# EXERCISE INSTRUCTIONS:
From the line containing "Image resolution: width=988" down to the last line of the entries, print each line exactly and leave the pictures out.

Stored records
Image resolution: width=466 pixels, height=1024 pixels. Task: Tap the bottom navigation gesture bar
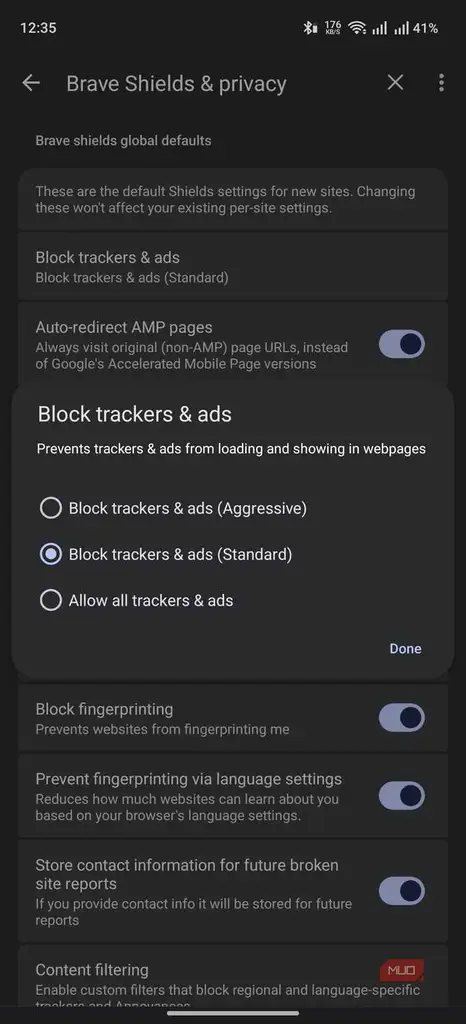tap(233, 1013)
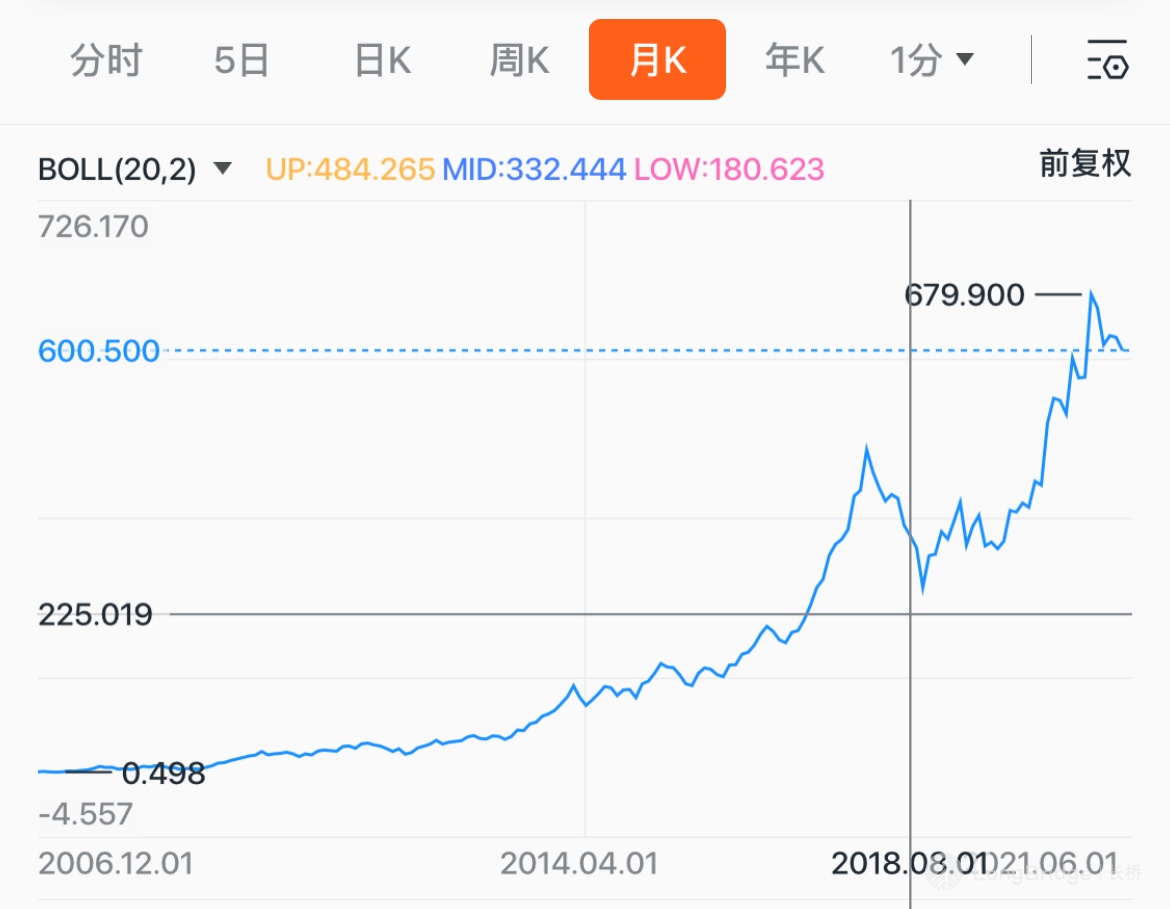Open the chart settings icon
The width and height of the screenshot is (1170, 909).
pos(1107,60)
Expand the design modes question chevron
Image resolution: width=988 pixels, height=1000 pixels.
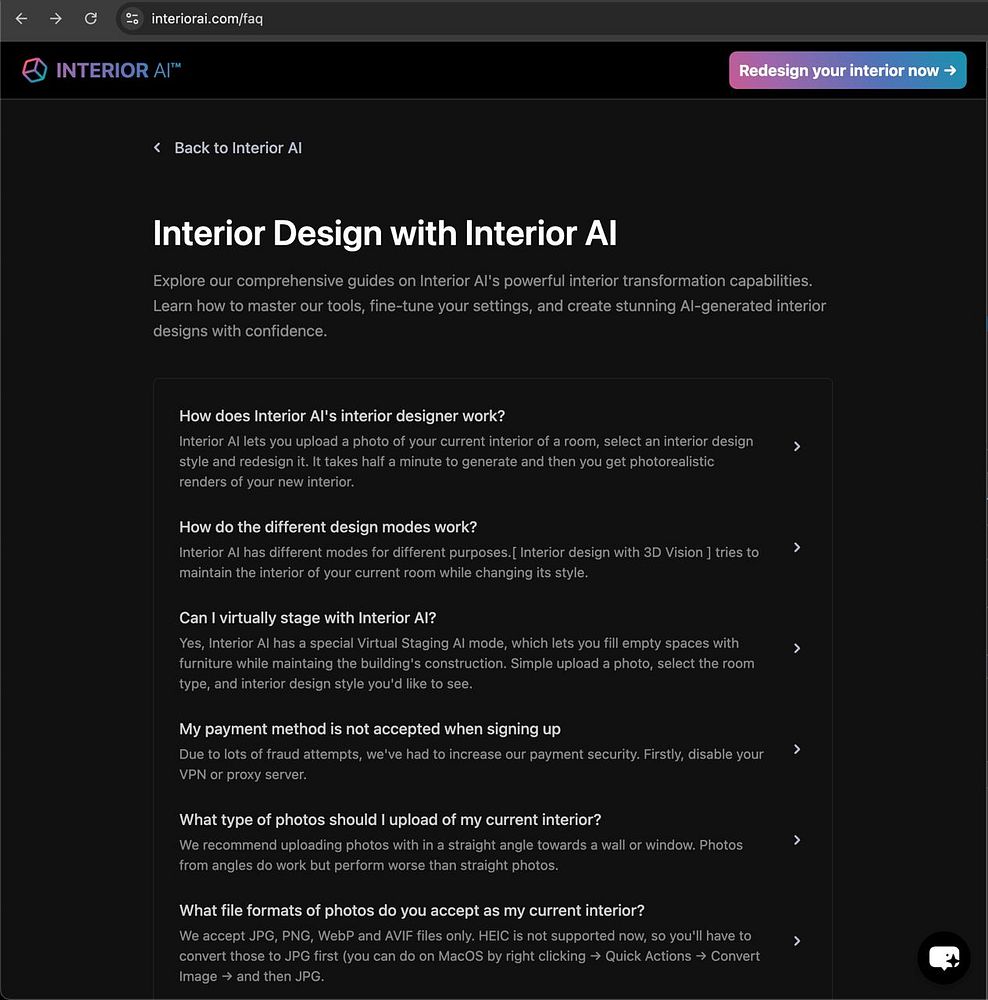click(x=797, y=547)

# WRITTEN ANSWER:
Image resolution: width=988 pixels, height=1000 pixels.
click(x=797, y=547)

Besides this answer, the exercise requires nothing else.